* [What you will do]
Everything from the line that contains "[button] (12, 76)" to the end of the listing below, both ends included, is to be transcribed word for word, and nothing else.

* [Given records]

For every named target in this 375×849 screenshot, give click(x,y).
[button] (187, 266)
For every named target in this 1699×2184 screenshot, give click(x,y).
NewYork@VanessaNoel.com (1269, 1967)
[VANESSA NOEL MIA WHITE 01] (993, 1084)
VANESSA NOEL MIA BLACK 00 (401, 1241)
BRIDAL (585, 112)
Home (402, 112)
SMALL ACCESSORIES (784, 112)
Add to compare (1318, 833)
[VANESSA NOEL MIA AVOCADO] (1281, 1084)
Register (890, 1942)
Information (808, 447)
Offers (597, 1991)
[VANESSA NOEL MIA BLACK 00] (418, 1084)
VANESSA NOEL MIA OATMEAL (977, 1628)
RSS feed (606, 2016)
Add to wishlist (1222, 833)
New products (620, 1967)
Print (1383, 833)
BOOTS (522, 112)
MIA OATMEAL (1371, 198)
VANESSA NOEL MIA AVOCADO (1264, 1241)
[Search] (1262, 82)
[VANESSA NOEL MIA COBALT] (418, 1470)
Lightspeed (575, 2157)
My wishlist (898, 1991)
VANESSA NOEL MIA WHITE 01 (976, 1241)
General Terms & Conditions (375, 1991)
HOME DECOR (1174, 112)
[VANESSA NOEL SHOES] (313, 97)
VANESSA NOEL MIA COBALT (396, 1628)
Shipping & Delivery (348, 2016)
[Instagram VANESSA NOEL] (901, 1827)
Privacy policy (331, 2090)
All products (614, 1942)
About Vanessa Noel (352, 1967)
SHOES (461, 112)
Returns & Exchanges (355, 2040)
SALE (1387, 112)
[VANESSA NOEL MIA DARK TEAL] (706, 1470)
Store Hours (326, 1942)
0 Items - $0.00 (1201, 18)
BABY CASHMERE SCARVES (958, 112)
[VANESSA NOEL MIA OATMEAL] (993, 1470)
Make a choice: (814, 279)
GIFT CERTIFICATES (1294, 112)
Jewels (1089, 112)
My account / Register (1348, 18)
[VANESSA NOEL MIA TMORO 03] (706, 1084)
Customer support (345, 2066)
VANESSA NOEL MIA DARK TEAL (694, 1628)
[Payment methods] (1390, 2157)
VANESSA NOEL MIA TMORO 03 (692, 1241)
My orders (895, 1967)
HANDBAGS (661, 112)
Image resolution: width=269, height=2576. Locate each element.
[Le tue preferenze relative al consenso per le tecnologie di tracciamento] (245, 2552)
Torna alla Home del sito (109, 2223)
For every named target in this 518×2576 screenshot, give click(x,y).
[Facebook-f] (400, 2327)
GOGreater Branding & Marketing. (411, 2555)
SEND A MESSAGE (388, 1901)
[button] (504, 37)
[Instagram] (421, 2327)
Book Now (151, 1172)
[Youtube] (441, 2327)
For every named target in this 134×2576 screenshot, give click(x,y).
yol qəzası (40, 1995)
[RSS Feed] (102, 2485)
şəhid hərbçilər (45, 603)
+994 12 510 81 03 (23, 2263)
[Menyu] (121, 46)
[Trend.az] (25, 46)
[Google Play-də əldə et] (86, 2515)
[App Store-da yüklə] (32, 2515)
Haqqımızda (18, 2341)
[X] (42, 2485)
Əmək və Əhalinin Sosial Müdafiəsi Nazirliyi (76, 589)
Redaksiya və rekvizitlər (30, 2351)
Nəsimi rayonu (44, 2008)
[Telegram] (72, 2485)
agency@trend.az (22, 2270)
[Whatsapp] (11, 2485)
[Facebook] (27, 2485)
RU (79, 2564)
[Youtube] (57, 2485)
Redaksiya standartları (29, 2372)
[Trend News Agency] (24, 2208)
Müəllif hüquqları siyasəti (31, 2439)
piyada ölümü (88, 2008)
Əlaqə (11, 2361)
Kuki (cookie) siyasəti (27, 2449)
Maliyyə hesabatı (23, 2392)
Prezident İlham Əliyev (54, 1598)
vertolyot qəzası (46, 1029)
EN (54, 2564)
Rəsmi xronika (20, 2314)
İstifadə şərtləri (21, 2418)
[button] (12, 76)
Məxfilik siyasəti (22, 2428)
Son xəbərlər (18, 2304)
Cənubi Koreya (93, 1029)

* [Reply to the task]
[button] (12, 76)
Məxfilik siyasəti (22, 2428)
Son xəbərlər (18, 2304)
Cənubi Koreya (93, 1029)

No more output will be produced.